Doyoumind · 09/05/2023 20:52

How old are his children? Are they in primary or secondary? Either way, they will only be there a matter of years and you will have childcare issues for much longer if you move away from family. I'm guessing he can only live there if you buy together. It all seems to be based on what suits him best.

Zanatdy · 09/05/2023 22:23

It doesn’t make sense to move, not if you’ll end up having to drive 30 mins every day to drop baby to family. If he see’s his children twice per week then makes sense for him to drive that distance twice a week rather than you 5 times. Plus more expensive house prices, no babysitters for nights out nearby. I’m with you

Aquamarine1029 · 09/05/2023 22:28

Absolutely not. Your home is your security.

StarDolphins · 09/05/2023 22:39

I would say no to this. He was happy with the 30min trip when he moved into your house & now baby is on the way, it doesn’t make sense to move. Whatever house you buy together, please protect your existing finances/house - too many people leave themselves financially vulnerable.

tailinthejam · 09/05/2023 23:05

Modaboutyou · 09/05/2023 20:24

That's not really how partnerships/relationships work especially when there will be a joint child involved.

It does when the OP owns the house.

Takeabreather23 · 19/09/2023 12:52

Your House /area was good enough when he wan to move in . No your pregnant and your tied more then he wants Sri change the goal posts.
Id stay exactly where you are .

USaYwHatNow · 19/09/2023 15:25

I love 40 minutes away from my family who will soon be provided childcare once a week for my 1yo. It's in the opposite direction of my house and work by 20 minutes. I'm grateful for the childcare but it's a PITA. Don't do it.

AcrossthePond55 · 19/09/2023 15:44

Just out of curiosity and not that I think you should even consider it (I wouldn't), but exactly HOW does he propose to purchase/finance/title this house? Is he proposing that you sell your house and buy a new one in your name that he will then live in? Is he proposing his name go on this new house? What money is he proposing to put into this house to make an equal contribution?
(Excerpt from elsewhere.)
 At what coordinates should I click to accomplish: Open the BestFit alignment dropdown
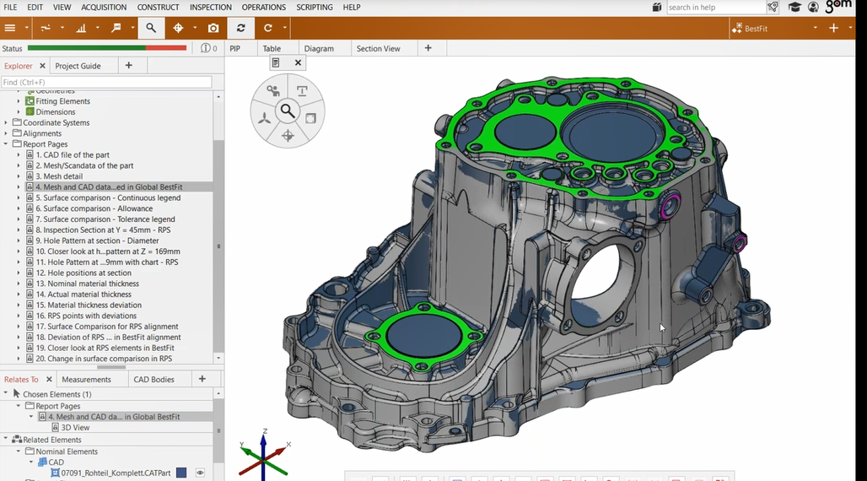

You'd be giving up 100% of your (now) security for 50% INsecurity if things should go wrong.

Right now, you are living comfortably in a home you own, near your family and your support system. A support system that will benefit him equally when your baby is born and you return to work. And he wants to you to exchange this by moving to 'his' town to benefit his children that you have 2-4 days per week, only 2 days of which involve a school run. As opposed to 5 days per week for your new baby's childcare by family. And of course, YOU would be the one doing the driving back and forth, not him.

Don't be a mug. There's nothing in this for you and your baby. And a great deal to lose.

Ihadenough22 · 19/09/2023 16:54

He is currently living in your house. You already have his children 2 nights a week and every 2nd weekend. Now you're pregnant and he wants to move to the town his kids and mother live in. He passes by his kids school for drop off and pick up's for his job.

Meanwhile the house are more expensive in this area so how does he hope to fund this move? I would get legal advice re keeping your house if you and him were to split up down the line as you not married. You don't want him to have a claim on your house.

Along with this if you move you spend at least a hour a day brining your baby to your family to mind. You have good schools in your area as well.
As his kids get older their arrangements will change but having support at the new born and small kid stage is invaluable for you. When your baby is a bit bigger having someone to mind them to give you a break is important.

I would also be cautious of moving to the same town as his mother because in time it could fall on you to bring her to shops, doctors and hospital. Over the past few years I have seen friends dealing with elderly parents. It hard going at times dealing with them as well as jobs, kids and partners.

I would not be selling your house to fund his house move to an area that does not work for you especially if you're not married.